__Task brief__
Check each line of the records below for the word "computer" and give the number of lines that have it, with nothing added.

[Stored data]
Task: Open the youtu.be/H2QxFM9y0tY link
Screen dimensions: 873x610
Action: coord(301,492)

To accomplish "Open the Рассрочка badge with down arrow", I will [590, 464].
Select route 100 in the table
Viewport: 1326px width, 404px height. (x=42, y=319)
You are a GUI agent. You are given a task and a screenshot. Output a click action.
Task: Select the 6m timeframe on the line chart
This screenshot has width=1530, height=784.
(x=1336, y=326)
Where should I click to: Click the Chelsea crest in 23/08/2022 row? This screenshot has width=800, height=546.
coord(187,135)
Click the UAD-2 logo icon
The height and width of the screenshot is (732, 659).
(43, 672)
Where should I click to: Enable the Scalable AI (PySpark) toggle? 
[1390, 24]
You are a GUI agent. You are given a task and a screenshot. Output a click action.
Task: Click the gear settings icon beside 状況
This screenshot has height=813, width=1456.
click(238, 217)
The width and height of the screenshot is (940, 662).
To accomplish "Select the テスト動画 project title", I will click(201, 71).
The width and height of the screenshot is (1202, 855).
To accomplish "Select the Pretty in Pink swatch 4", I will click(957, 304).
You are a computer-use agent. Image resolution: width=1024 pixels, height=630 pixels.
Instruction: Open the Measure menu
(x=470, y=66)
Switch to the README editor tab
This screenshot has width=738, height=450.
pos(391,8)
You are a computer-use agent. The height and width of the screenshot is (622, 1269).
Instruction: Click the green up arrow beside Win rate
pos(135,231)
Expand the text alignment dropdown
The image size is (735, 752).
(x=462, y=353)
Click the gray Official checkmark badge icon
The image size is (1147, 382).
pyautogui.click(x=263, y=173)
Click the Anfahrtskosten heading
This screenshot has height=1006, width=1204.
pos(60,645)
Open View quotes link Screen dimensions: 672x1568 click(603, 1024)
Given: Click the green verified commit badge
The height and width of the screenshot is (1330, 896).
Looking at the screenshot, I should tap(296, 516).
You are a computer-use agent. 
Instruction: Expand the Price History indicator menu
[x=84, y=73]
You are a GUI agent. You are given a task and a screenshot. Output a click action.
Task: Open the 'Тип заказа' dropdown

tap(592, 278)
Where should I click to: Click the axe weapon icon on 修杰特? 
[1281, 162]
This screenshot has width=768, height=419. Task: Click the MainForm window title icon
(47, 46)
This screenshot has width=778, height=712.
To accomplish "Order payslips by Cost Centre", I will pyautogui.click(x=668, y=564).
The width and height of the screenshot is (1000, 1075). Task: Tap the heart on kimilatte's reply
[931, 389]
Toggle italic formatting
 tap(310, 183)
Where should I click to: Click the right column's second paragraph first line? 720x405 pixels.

__Answer space__
3